§ **WHAT YOU NEED TO DO**
- 1) List every kind of activity that the cash flow table in the financial filing excerpt below names under "Net cash provided by (used in):".
- 2) Write a continuation of the financial filing excerpt below, starting right after its final sentence.

§ **GIVEN TEXT**

= Beginning of Section =

We estimate that we would require approximately $4 million in cash over the next 12 months in order to fund our basic operations, excluding our R&D initiatives. Based on this cash requirement, we have a near term need for additional funding to continue to develop our products and intellectual property. Historically, we have had substantial difficulty raising funds from external sources. If we are unable to raise the required capital, we will be forced to curtail our business operations, including our R&D activities. The following table shows a summary of our cash flows for the periods indicated:

 

 

 

Six months ended June 30,

 

 

 

2022

 

 

2021

 

Net cash provided by (used in):

 

 

 

 

 

 

Operating activities

 

$(4,167,376 )

 

$(3,100,368 )

Investing activities

 

 

-

 

 

 

-

 

Financing activities

 

 

349,222

 

 

 

13,865,770

 

Net increase (decrease) in Cash

 

$(3,818,154 )

 

$10,765,402

 

 

Critical Accounting Policies and Significant Judgments and Estimates

 

Critical Accounting Policies

 

Our management’s discussion and analysis of our financial condition and results of operations is based on our financial statements, which have been prepared in accordance with accounting principles generally accepted in the United States of America, or GAAP. The preparation of these financial statements requires us to make estimates, judgments and assumptions that affect the reported amounts of assets and liabilities, disclosure of contingent assets and liabilities as of the dates of the balance sheets and the reported amounts of revenue and expenses during the reporting periods. In accordance with GAAP, we base our estimates on historical experience and on various other assumptions that we believe are reasonable under the circumstances at the time such estimates are made. Actual results may differ materially from our estimates and judgments under different assumptions or conditions. We periodically review our estimates in light of changes in circumstances, facts and experience. The effects of material revisions in estimates are reflected in our financial statements prospectively from the date of the change in estimate.

= End of Section =

§ **DATASET EXCERPTS**
= Beginning of Section =

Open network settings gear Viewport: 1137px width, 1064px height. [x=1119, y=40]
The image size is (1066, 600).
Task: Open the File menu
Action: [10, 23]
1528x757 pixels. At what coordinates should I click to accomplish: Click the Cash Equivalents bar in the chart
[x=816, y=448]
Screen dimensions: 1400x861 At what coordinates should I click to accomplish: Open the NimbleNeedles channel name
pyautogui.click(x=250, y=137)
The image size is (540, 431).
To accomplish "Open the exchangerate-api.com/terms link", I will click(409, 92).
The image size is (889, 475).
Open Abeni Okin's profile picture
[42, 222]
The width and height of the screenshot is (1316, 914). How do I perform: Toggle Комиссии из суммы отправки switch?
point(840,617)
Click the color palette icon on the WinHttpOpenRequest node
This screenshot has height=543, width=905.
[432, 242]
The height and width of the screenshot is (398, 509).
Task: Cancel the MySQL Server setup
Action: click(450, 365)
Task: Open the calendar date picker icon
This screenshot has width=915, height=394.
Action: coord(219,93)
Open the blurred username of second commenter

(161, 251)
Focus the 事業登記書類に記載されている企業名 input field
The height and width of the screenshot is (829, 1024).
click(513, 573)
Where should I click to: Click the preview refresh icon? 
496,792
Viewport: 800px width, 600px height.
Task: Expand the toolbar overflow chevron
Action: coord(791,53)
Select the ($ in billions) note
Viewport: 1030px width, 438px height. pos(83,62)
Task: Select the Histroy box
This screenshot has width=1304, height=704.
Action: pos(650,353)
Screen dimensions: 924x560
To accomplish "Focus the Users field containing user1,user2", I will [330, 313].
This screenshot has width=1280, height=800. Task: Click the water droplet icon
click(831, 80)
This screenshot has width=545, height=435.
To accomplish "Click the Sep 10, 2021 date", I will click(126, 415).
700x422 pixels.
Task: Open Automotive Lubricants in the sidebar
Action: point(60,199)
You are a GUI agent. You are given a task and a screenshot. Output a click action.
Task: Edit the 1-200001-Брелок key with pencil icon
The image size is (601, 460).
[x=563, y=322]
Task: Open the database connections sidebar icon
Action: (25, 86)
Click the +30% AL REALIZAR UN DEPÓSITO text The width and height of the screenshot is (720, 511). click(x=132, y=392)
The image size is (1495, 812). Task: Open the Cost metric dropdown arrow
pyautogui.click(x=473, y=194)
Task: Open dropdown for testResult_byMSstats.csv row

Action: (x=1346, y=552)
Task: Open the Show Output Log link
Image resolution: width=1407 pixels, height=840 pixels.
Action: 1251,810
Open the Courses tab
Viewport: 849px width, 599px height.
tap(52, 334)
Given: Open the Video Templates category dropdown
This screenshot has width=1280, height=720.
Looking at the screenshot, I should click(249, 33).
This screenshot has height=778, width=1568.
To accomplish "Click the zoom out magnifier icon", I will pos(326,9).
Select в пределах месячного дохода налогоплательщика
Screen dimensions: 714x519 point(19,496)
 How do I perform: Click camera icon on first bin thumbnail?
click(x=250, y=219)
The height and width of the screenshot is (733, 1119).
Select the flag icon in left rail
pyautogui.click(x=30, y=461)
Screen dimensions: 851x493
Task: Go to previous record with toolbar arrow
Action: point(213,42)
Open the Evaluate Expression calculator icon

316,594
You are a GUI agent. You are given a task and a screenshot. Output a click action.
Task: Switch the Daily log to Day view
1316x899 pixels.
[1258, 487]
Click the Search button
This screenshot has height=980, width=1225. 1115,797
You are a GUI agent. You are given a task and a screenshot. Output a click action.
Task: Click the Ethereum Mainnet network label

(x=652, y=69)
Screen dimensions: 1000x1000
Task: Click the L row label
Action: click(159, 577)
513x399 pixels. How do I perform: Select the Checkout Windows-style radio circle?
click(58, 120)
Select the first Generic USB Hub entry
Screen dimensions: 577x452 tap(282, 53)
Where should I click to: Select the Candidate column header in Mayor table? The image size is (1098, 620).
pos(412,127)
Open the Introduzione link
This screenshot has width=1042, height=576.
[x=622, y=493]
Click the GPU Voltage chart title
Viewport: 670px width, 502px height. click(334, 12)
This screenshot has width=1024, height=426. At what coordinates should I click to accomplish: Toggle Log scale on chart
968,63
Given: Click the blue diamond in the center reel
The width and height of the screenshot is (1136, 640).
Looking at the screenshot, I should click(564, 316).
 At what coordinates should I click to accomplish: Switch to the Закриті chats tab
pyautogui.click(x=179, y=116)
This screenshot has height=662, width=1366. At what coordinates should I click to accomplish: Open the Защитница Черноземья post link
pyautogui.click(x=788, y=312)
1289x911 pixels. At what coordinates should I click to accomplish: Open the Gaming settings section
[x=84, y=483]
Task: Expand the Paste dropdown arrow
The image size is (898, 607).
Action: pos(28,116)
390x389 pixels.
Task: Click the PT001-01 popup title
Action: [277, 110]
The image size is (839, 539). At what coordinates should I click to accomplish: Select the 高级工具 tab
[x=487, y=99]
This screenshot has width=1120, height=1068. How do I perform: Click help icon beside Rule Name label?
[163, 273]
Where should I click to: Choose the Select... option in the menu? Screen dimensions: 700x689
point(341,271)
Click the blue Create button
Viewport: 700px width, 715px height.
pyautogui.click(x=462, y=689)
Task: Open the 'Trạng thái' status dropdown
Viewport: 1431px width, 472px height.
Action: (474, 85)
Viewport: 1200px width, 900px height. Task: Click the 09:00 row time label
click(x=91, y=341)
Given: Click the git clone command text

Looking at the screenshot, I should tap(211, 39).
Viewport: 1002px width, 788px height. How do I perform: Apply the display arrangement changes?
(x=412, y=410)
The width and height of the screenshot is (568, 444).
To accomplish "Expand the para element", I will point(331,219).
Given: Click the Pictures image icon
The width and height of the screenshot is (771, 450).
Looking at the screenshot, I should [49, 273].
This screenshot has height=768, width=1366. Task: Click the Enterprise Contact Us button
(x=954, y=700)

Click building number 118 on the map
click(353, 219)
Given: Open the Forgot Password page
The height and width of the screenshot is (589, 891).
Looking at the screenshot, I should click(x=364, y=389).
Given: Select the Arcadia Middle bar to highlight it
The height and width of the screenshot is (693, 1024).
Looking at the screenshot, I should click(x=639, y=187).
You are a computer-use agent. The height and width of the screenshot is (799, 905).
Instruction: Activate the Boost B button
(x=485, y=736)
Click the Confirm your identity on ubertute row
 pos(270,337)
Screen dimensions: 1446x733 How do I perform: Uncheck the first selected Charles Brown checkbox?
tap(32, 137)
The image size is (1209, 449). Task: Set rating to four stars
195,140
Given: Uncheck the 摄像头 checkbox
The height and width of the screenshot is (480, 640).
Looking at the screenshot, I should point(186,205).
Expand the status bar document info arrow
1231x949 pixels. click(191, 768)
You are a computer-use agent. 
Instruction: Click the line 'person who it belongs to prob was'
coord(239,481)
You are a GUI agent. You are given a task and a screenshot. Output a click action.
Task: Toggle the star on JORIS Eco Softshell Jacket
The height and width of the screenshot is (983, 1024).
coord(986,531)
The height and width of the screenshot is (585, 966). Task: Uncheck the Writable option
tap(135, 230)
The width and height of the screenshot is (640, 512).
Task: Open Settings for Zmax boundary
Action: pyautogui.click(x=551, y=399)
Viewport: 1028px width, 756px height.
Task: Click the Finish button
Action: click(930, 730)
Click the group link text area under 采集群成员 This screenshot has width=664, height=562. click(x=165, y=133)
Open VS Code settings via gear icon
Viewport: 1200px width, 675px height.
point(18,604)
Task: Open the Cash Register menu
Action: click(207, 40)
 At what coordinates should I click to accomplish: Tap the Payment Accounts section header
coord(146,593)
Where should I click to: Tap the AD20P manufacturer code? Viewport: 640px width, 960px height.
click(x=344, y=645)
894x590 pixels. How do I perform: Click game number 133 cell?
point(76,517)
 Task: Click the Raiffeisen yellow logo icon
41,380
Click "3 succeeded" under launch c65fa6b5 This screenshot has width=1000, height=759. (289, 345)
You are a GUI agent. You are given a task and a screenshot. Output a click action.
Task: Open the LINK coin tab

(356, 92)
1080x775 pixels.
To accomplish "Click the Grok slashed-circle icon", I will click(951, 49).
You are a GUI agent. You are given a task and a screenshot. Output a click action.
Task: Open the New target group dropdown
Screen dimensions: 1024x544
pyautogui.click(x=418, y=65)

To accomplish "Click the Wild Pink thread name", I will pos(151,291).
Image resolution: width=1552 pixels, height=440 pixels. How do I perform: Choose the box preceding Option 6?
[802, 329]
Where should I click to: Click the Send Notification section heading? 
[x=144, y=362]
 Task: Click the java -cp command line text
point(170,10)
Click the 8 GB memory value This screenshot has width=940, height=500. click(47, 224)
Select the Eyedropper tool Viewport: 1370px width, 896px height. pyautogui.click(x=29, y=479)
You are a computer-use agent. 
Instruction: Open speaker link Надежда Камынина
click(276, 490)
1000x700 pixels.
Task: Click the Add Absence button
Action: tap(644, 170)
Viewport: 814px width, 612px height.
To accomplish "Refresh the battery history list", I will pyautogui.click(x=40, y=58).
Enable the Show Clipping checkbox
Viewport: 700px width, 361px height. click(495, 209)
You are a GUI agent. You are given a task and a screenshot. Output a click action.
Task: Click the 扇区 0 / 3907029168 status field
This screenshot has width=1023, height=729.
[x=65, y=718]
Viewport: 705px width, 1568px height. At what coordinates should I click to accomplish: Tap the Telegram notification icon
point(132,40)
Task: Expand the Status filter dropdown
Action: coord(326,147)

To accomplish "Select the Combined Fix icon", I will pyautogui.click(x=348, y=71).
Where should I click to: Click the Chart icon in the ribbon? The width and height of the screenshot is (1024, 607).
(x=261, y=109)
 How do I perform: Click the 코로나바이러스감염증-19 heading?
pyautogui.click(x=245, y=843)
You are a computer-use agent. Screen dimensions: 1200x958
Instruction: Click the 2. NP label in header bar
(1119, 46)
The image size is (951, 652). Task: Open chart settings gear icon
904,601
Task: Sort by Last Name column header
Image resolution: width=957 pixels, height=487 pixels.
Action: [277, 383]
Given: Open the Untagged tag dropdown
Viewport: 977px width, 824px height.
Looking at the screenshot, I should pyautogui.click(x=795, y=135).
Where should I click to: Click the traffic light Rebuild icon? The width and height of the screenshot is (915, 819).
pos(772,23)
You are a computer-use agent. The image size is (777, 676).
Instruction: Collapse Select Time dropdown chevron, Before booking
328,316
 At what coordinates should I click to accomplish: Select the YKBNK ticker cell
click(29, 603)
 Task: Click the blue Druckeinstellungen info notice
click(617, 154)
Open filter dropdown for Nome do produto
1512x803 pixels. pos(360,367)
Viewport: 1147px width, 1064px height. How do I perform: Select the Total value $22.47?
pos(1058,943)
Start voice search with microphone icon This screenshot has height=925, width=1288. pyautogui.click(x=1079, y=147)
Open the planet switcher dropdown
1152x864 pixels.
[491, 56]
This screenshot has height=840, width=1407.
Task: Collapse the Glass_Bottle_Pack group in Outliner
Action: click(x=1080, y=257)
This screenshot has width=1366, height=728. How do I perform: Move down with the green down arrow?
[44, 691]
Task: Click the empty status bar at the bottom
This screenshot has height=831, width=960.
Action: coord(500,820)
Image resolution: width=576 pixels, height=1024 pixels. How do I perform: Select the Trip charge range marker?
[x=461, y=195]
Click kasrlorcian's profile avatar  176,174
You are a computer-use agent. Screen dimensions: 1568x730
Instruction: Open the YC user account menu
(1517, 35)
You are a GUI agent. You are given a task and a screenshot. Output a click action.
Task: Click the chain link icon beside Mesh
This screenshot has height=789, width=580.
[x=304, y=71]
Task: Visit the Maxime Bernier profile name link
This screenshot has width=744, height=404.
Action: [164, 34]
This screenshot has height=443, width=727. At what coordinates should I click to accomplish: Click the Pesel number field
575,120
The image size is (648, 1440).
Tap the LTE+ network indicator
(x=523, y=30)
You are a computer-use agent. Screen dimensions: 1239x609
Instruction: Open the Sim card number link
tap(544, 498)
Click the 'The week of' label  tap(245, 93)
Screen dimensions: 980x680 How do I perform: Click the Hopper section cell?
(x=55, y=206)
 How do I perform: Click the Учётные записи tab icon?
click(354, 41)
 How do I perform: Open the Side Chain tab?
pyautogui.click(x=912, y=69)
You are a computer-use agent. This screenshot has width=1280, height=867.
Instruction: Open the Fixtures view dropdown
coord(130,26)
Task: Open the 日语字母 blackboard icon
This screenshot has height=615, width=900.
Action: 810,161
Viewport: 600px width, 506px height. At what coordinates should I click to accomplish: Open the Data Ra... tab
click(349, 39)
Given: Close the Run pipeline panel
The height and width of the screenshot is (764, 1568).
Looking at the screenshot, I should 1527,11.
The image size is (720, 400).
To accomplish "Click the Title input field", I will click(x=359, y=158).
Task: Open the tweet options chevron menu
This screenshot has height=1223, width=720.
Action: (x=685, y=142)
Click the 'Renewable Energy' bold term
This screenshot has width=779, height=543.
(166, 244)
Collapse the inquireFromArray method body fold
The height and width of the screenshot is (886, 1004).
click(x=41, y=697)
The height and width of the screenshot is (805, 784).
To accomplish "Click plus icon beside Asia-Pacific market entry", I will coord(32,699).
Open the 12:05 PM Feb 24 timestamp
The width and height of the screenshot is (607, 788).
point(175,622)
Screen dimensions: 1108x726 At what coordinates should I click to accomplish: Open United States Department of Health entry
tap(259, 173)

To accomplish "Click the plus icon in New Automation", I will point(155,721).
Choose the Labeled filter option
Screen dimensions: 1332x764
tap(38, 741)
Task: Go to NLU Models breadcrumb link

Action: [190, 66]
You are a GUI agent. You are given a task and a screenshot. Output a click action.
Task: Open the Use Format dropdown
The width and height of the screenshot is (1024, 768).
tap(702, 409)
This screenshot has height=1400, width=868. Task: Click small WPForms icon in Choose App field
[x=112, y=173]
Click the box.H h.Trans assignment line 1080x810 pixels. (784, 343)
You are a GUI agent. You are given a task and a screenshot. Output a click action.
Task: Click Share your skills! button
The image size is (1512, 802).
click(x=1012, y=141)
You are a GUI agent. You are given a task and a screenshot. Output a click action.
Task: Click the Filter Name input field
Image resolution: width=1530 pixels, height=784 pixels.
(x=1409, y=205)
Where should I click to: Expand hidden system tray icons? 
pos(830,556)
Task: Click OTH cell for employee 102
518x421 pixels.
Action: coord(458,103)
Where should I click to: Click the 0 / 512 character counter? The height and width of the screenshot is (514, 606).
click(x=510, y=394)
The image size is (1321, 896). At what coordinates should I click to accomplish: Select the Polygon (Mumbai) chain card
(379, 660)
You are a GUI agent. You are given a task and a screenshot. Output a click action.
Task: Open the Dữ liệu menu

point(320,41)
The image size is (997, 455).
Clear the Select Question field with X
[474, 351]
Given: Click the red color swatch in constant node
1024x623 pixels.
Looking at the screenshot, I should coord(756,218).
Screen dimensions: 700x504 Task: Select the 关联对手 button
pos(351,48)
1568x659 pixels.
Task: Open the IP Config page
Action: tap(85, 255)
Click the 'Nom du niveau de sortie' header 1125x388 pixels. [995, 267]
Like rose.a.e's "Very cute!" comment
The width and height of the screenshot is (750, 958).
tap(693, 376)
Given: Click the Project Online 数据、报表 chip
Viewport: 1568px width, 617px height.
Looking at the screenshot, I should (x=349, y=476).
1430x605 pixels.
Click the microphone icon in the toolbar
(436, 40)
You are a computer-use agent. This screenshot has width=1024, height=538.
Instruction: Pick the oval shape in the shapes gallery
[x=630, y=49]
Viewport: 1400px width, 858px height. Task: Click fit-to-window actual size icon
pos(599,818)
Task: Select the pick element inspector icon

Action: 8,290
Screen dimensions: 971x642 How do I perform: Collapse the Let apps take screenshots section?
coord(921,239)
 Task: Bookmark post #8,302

= End of Section =

§ **OUTPUTS FOR THE TASKS**
- 1)
Operating activities
Investing activities
Financing activities

- 2)
 

While our significant accounting policies are more fully described in the notes to our financial statements appearing elsewhere in this Report, we believe the following are the critical accounting policies used in the preparation of our financial statements that require significant estimates and judgments.

 

Fair Value of Financial Instruments

 

We account for fair value measurements of assets and liabilities that are recognized or disclosed at fair value in the financial statements on a recurring or nonrecurring basis adhering to the Financial Accounting Standards Board (“FASB”) fair value hierarchy that prioritizes the inputs to valuation techniques used to measure fair value. The hierarchy gives the highest priority to unadjusted quoted prices in active markets for identical assets or liabilities (Level 1 measurements) and the lowest priority to measurements involving significant unobservable inputs (Level 3 measurements). The three levels of the fair value hierarchy are as follows:

 

Level 1 Inputs: Unadjusted quoted prices in active markets for identical assets or liabilities accessible to the Company at the measurement date.

 

 

 

Level 2 Inputs: Other than quoted prices included in Level 1 inputs that are observable for the asset or liability, either directly or indirectly, for substantially the full term of the asset or liability.

 

 

 

Level 3 Inputs: Unobservable inputs for the asset or liability used to measure fair value to the extent that observable inputs are not available, thereby allowing for situations in which there is little, if any, market activity for the asset or liability at measurement date.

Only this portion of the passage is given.